### [RECORD SET]
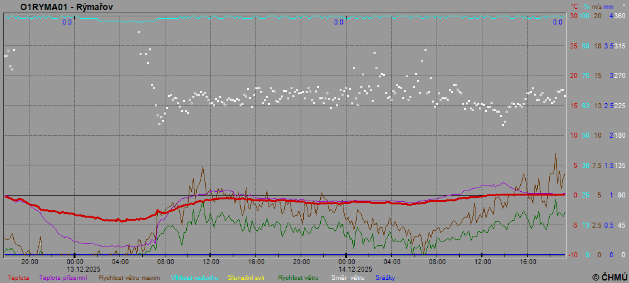This screenshot has height=283, width=629.
Task: Click the 88 humidity axis value
Action: [586, 46]
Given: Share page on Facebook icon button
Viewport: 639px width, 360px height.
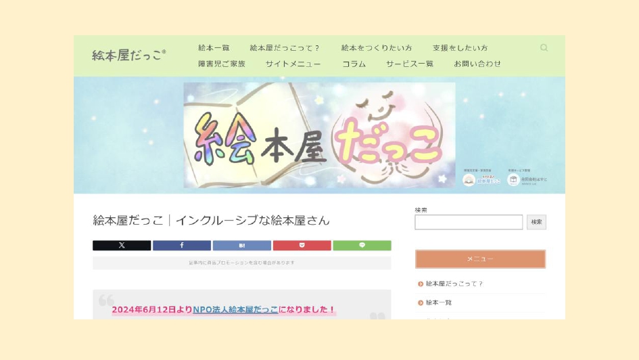Looking at the screenshot, I should [182, 245].
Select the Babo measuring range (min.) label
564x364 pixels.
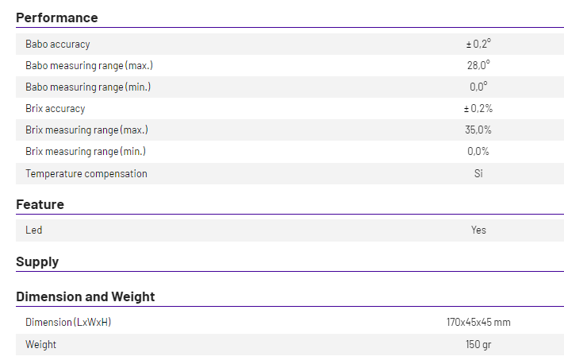coord(88,87)
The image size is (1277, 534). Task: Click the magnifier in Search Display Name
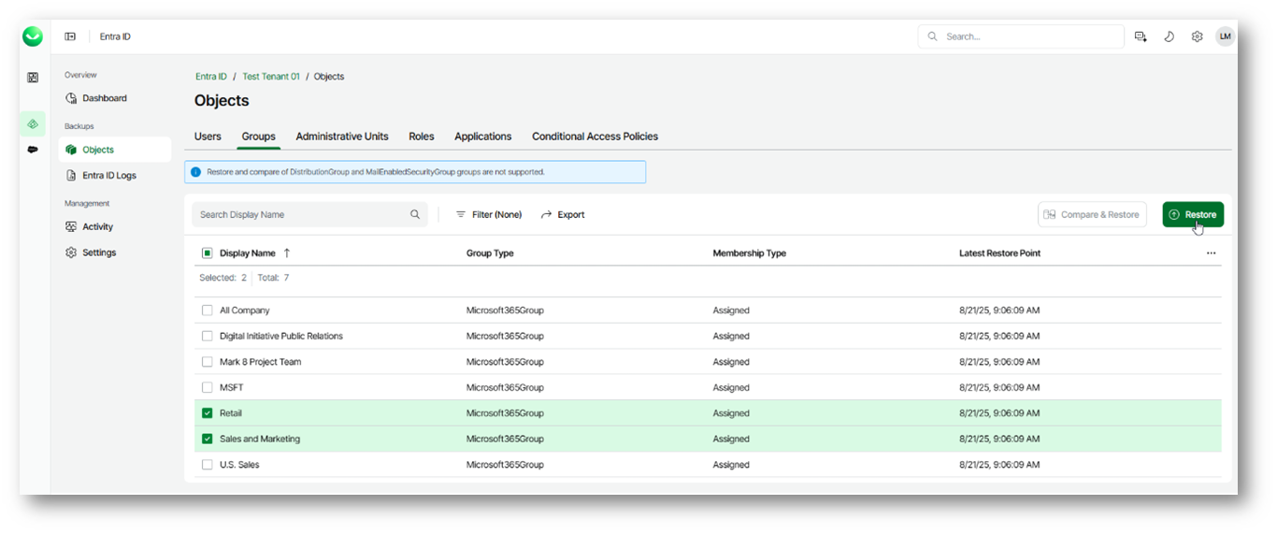415,214
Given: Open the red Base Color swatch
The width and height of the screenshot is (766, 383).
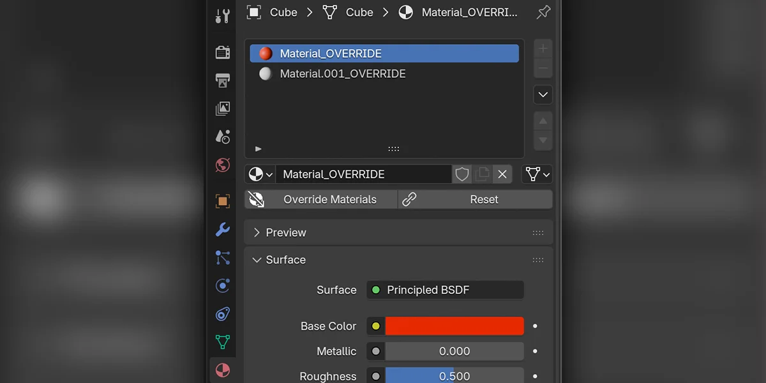Looking at the screenshot, I should point(454,326).
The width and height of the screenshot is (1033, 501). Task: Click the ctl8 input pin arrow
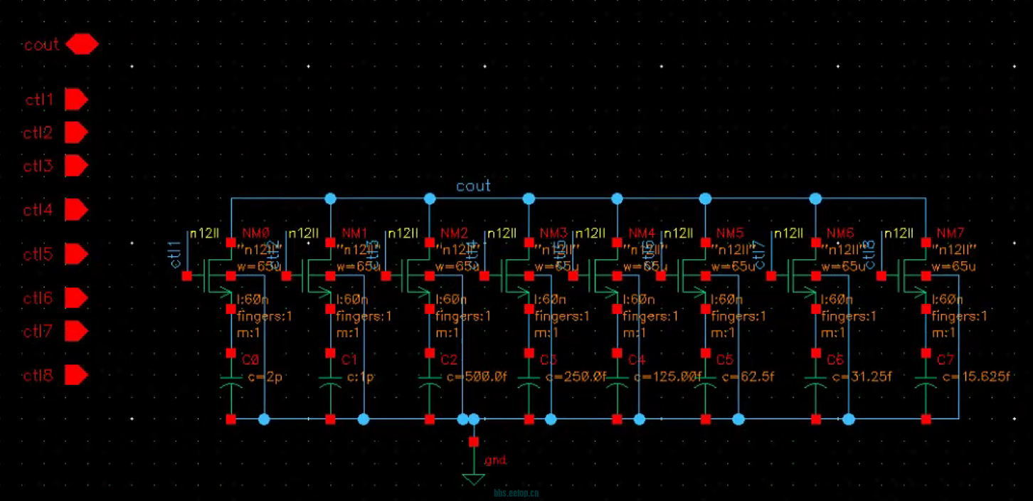(76, 375)
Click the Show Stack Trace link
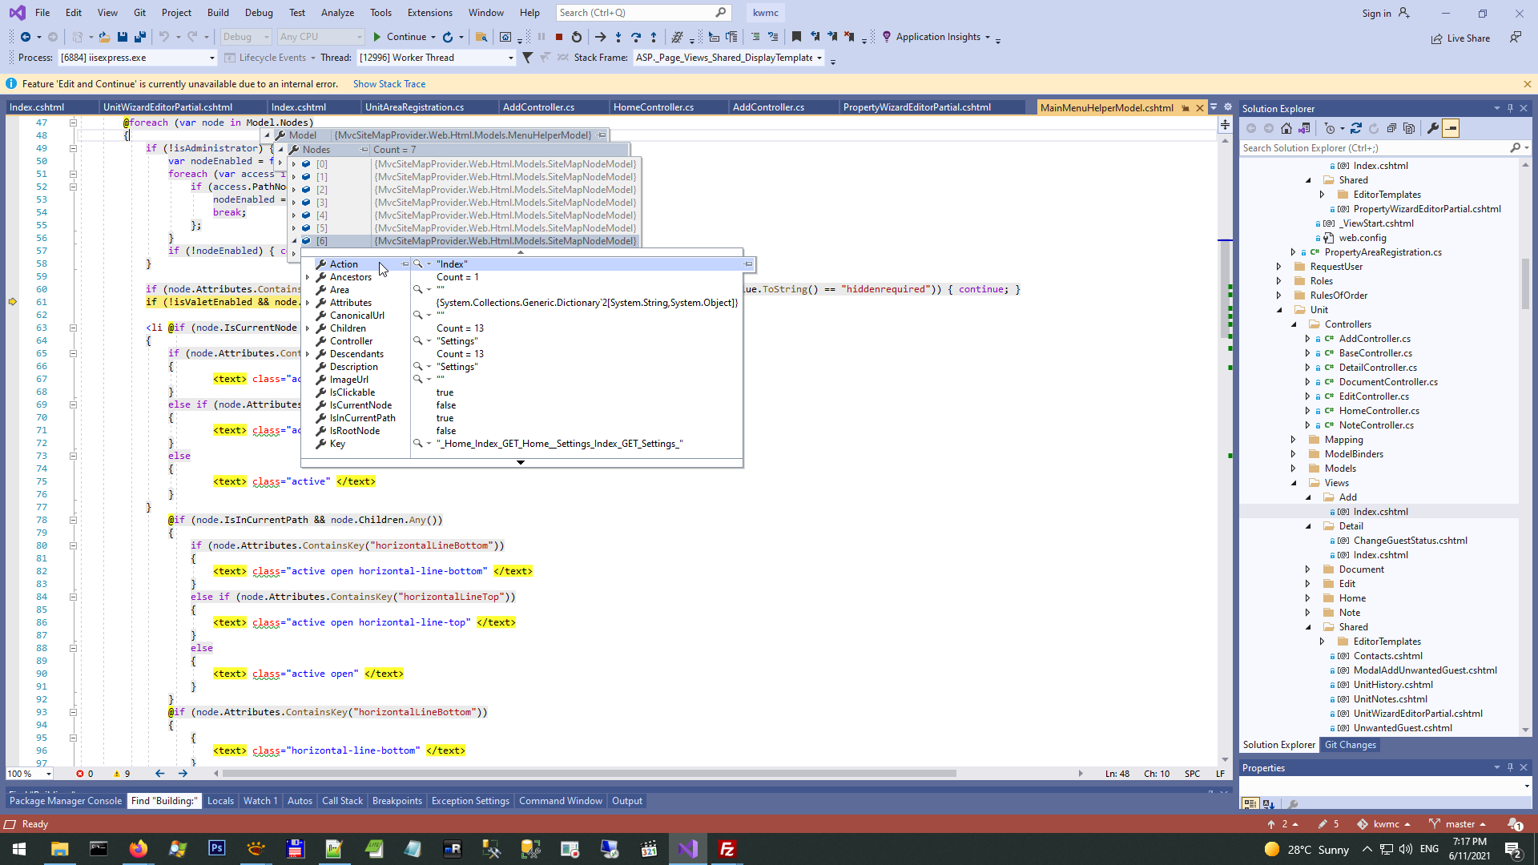 (x=389, y=84)
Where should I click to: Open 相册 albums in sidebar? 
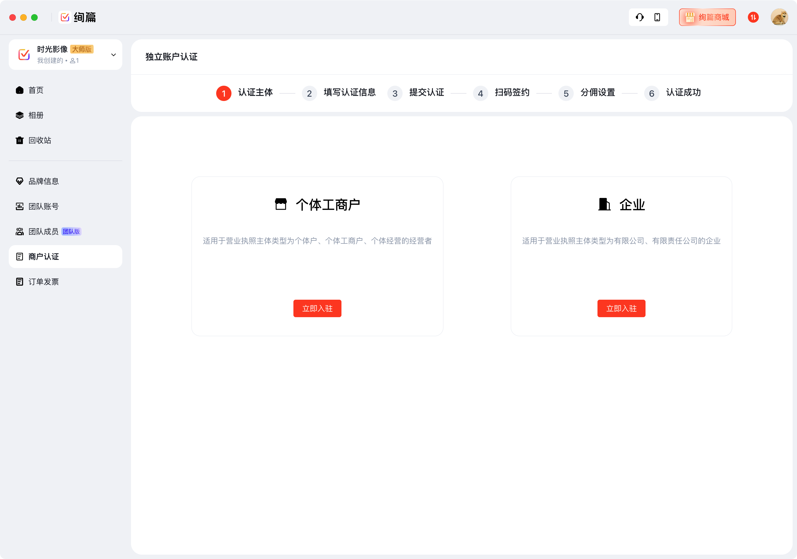[x=36, y=115]
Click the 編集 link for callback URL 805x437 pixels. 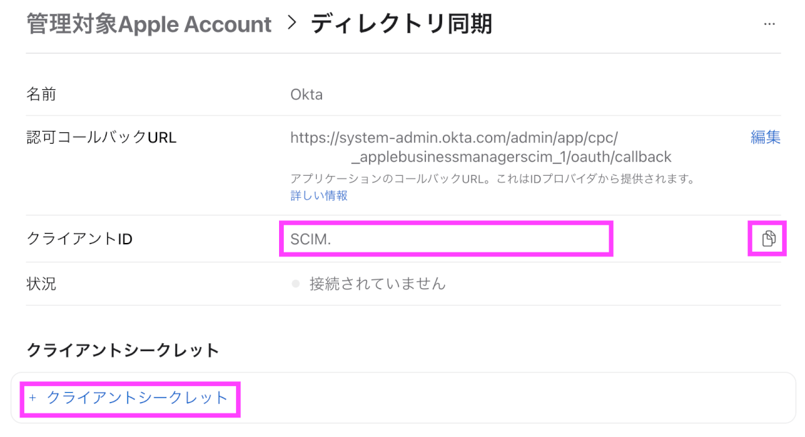click(x=765, y=138)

### [WORK REQUIRED]
Copy out, word for word, the rows above from their first line through the line containing "Looking at the screenshot, I should point(454,326).", including both ends, and leave the pictures out.

### [CORRECT ANSWER]
This screenshot has height=283, width=629.
Task: Click the 88 humidity axis value
Action: [586, 46]
Given: Share page on Facebook icon button
Viewport: 639px width, 360px height.
Looking at the screenshot, I should [182, 245].
Select the Babo measuring range (min.) label
564x364 pixels.
coord(88,87)
The image size is (1277, 534). Task: Click the magnifier in Search Display Name
415,214
Given: Open the red Base Color swatch
The width and height of the screenshot is (766, 383).
Looking at the screenshot, I should point(454,326).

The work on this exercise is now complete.